Windows: Configuring the Db2 Exit library
The Db2 Exit mechanism enables Guardium to pick up all Db2 traffic, whether encrypted or not and whether local or remote. This solution simplifies the S-TAP configuration, and provides native Db2 support.
About this task
Db2 Exit embeds a Guardium library into Db2 by using the Db2 Exit mechanism. The Db2 Exit communicates directly with the Guardium S-TAP to forward all Db2 traffic, whether encrypted or not, and both local and remote.
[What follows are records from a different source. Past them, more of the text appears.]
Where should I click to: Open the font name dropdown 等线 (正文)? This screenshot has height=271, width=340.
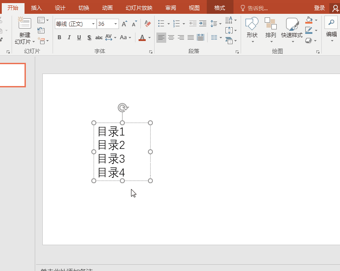(93, 24)
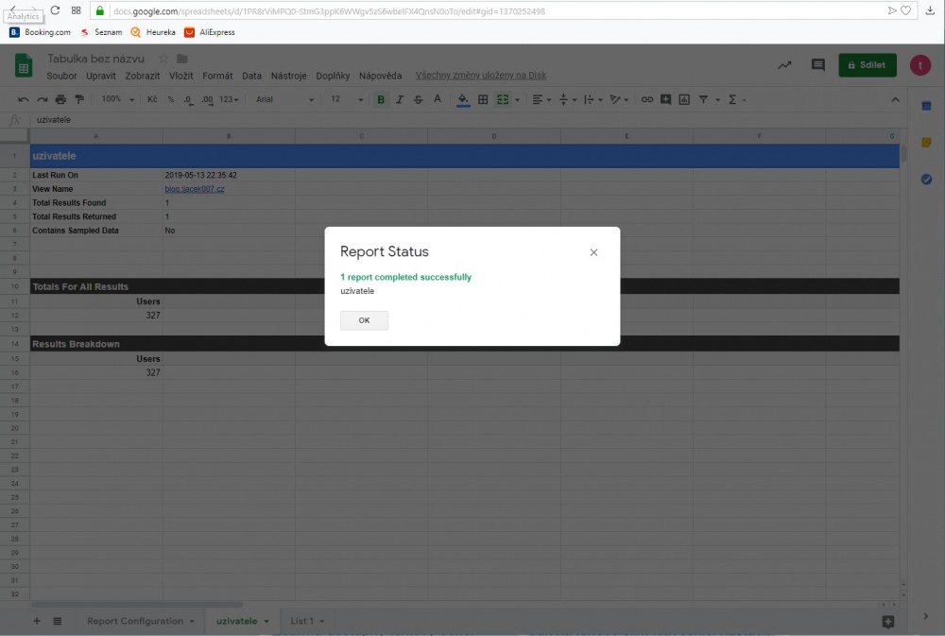
Task: Open the Doplňky menu
Action: 333,76
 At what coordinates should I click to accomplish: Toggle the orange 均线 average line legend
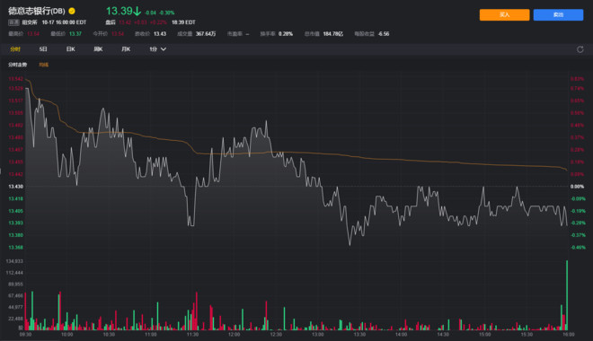[43, 65]
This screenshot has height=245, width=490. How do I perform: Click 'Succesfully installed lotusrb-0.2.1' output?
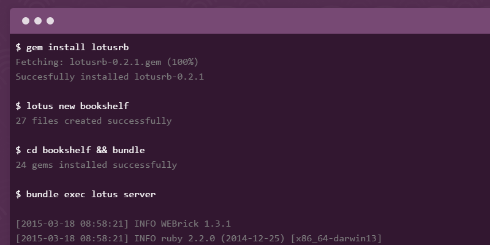click(x=109, y=77)
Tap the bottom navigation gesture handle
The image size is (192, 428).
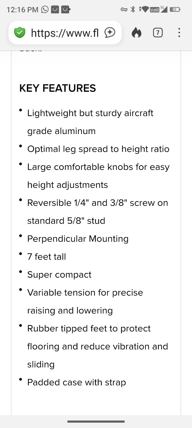point(96,422)

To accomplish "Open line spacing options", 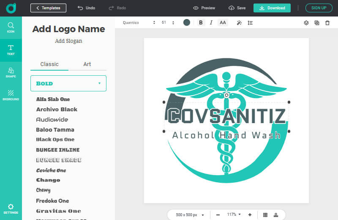I will click(x=250, y=23).
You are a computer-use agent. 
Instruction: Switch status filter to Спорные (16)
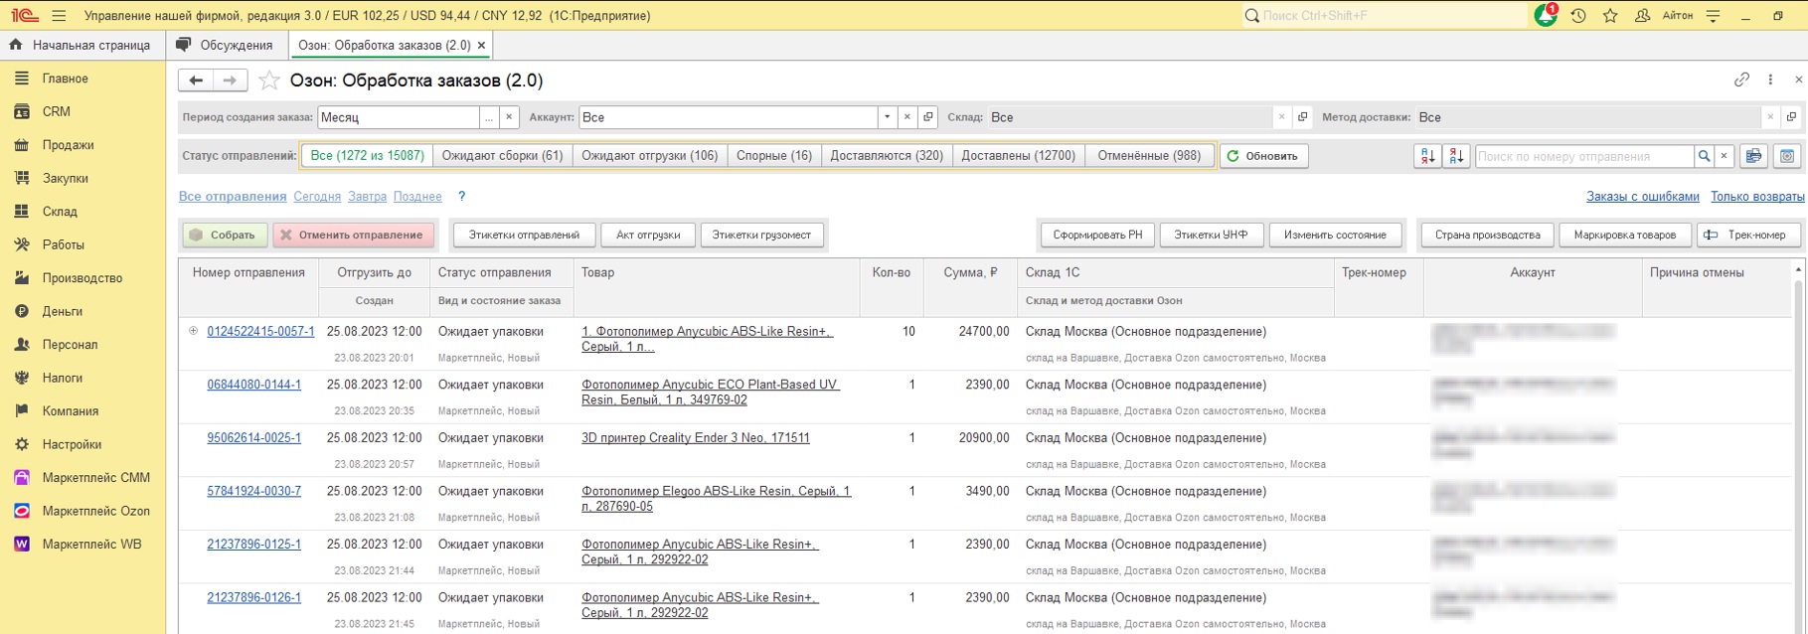click(x=773, y=156)
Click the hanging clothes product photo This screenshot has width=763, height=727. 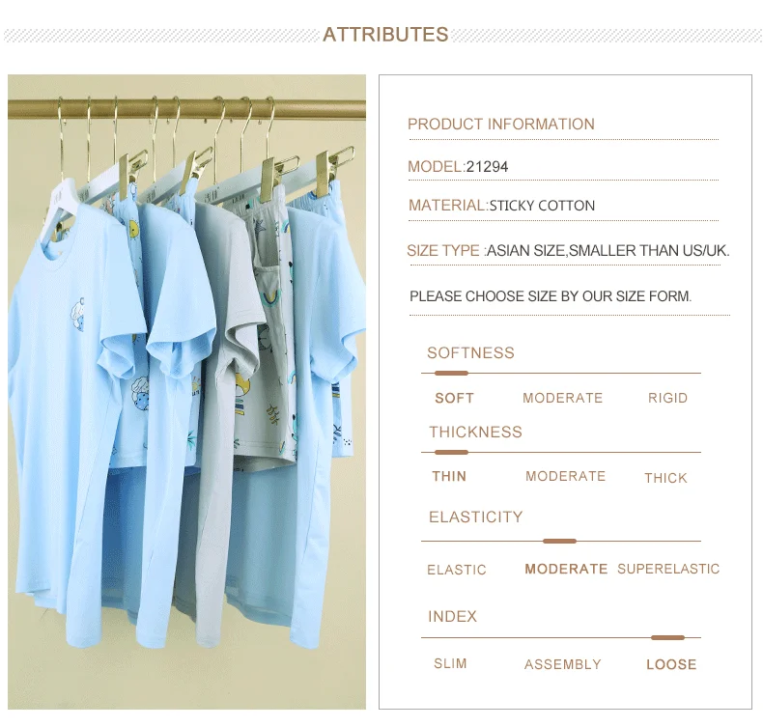coord(186,391)
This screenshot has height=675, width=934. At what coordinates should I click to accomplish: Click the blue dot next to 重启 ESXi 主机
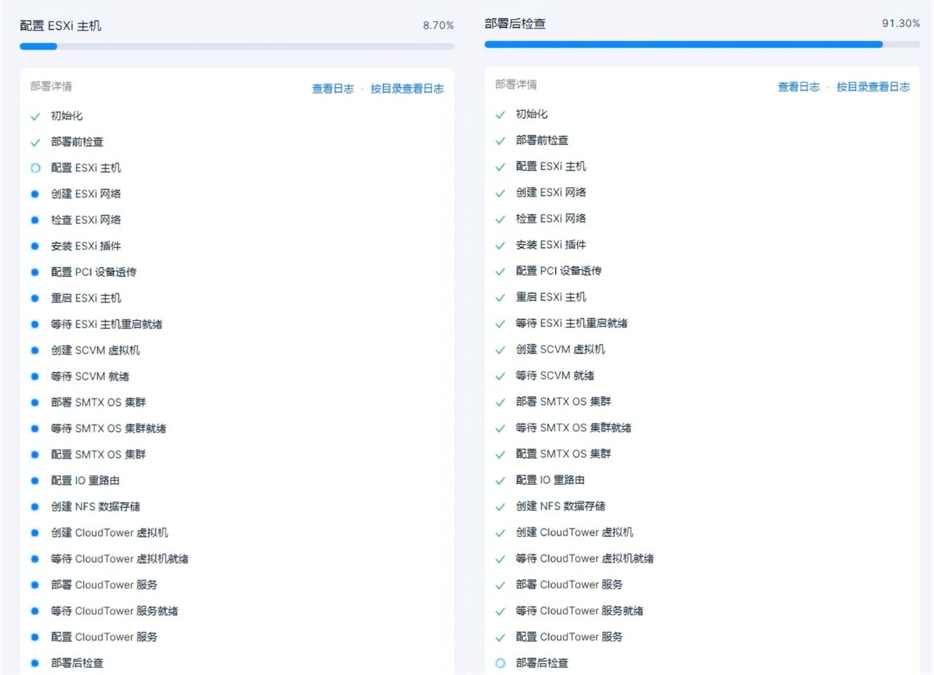pyautogui.click(x=35, y=298)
Db2 Exit captures TCP and SHM traffic.
Db2 Exit supports terminate.
The guard_tap.ini
DB2_PROTOCOLS and WINSTAP_DB2_PROTOCOLS GIM parameters
specify the protocols that the Db2 Exit picks up.
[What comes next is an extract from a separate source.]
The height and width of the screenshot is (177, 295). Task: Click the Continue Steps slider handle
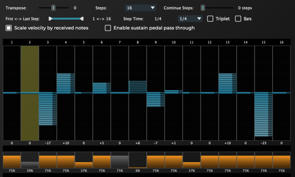coord(203,8)
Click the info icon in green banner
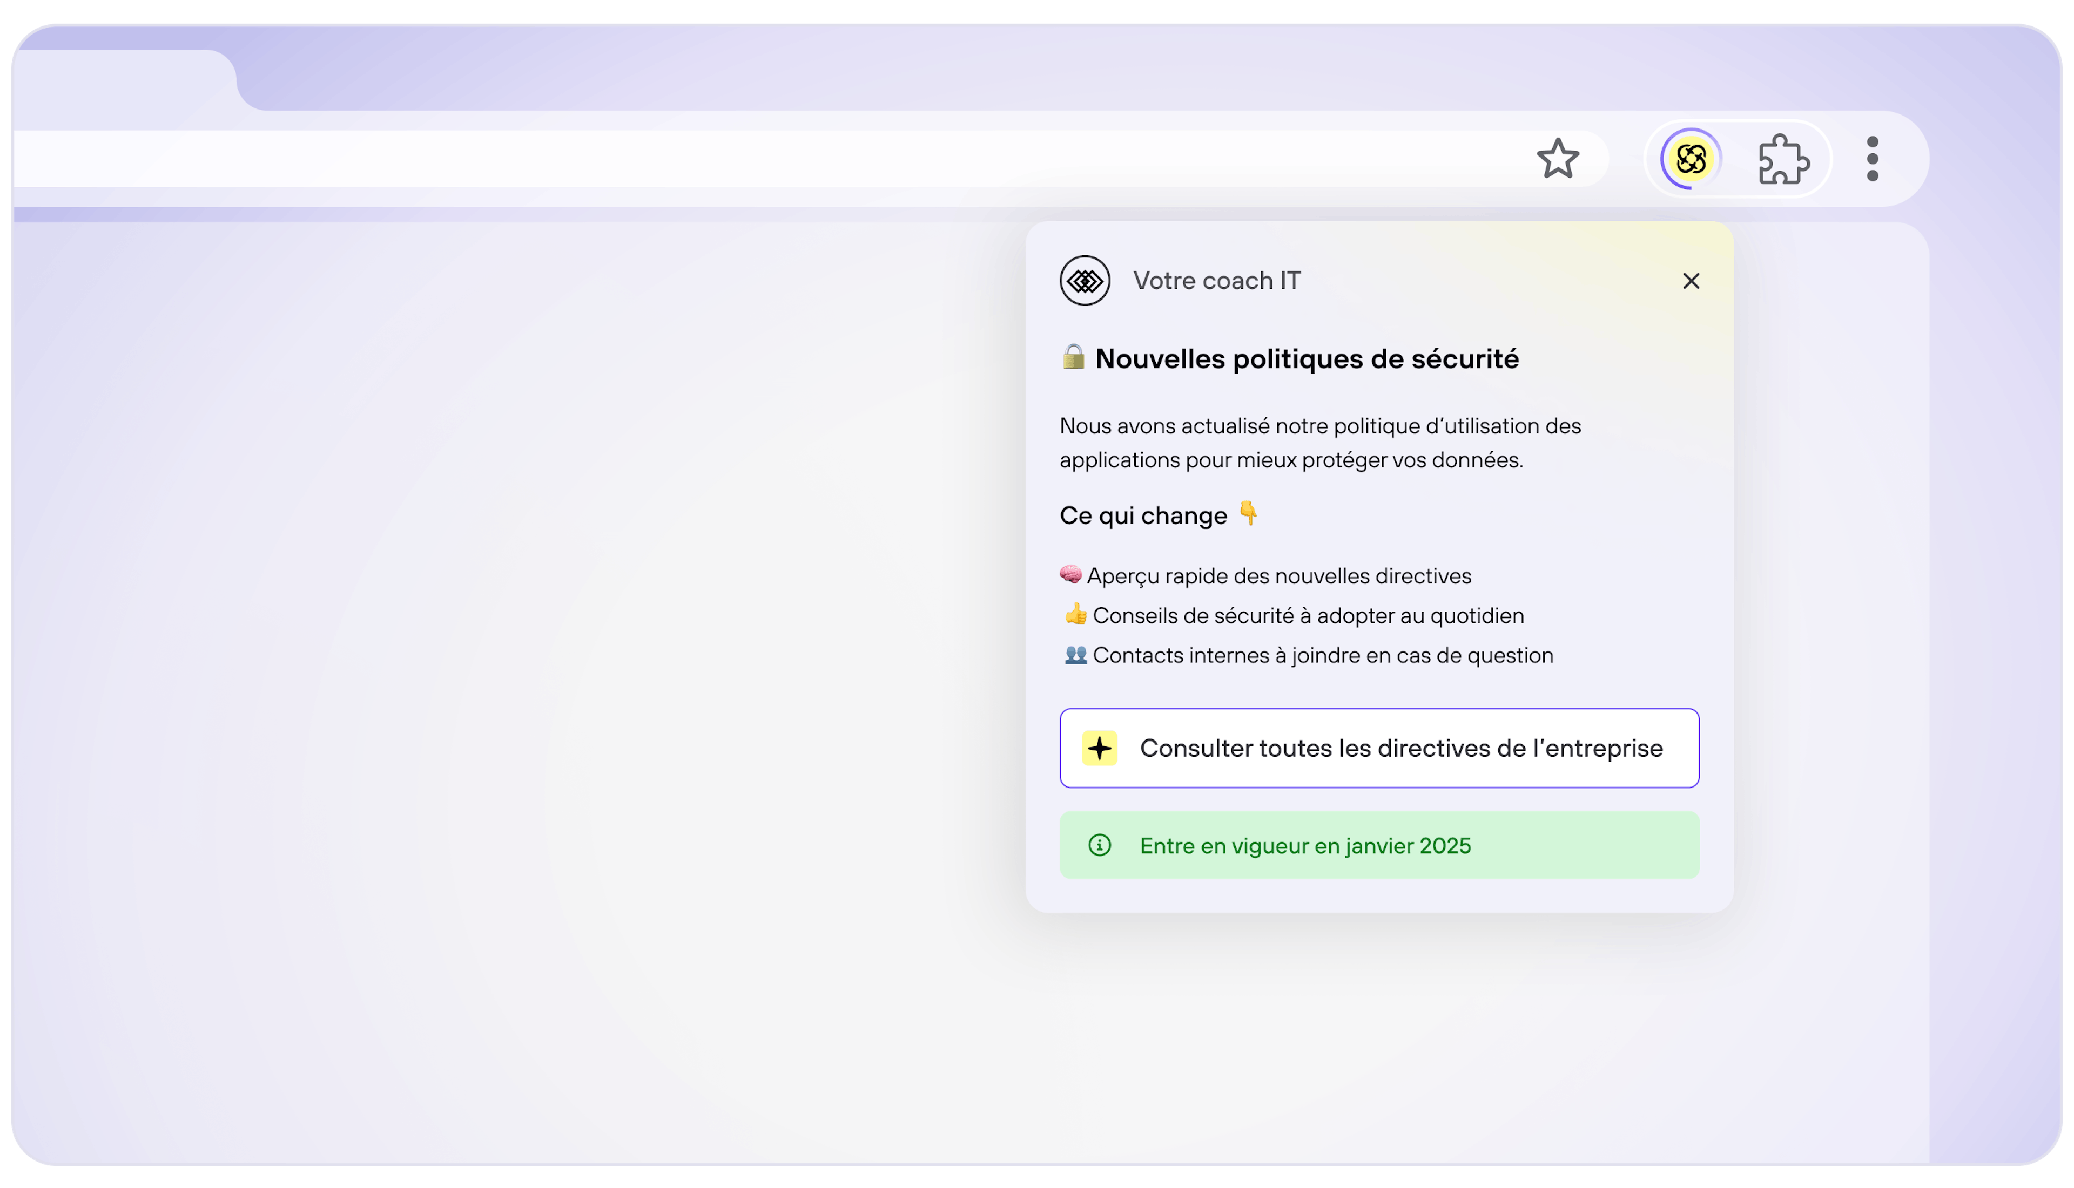This screenshot has height=1188, width=2074. [x=1099, y=845]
- For unencrypted TCPIP traffic, you can use the default value, which is
LOCAL,PIPES,SSL
(with no spaces between values). In this case, TCPIP traffic is picked up from the WFP Monitor driver. However, WFP Monitor ignores encrypted traffic. - For encrypted TCPIP traffic, include the TCPIP parameter to
DB2_PROTOCOLS to allow TCPIP to pick up the encrypted traffic, for
example:
DB2_PROTOCOLS=LOCAL,PIPES,SSL,TCPIP
Limitations
- Db2 Exit does not support the firewall, redact, or query rewrite functions.
- If you add TCPIP to DB2_PROTOCOLS, Db2
Exit captures TCPIP traffic in all ports. In this case, you do not need to specify PORT_RANGE_START
and PORT_RANGE_END in the Db2 Exit inspection engine.
However, if you do not specify TCPIP in DB2_PROTOCOLS, the WFPMonitor driver picks up TCP traffic. In this case, the WFPMonitor driver refers to PORT_RANGE_START and PORT_RANGE_END in the Db2 exit inspection engine.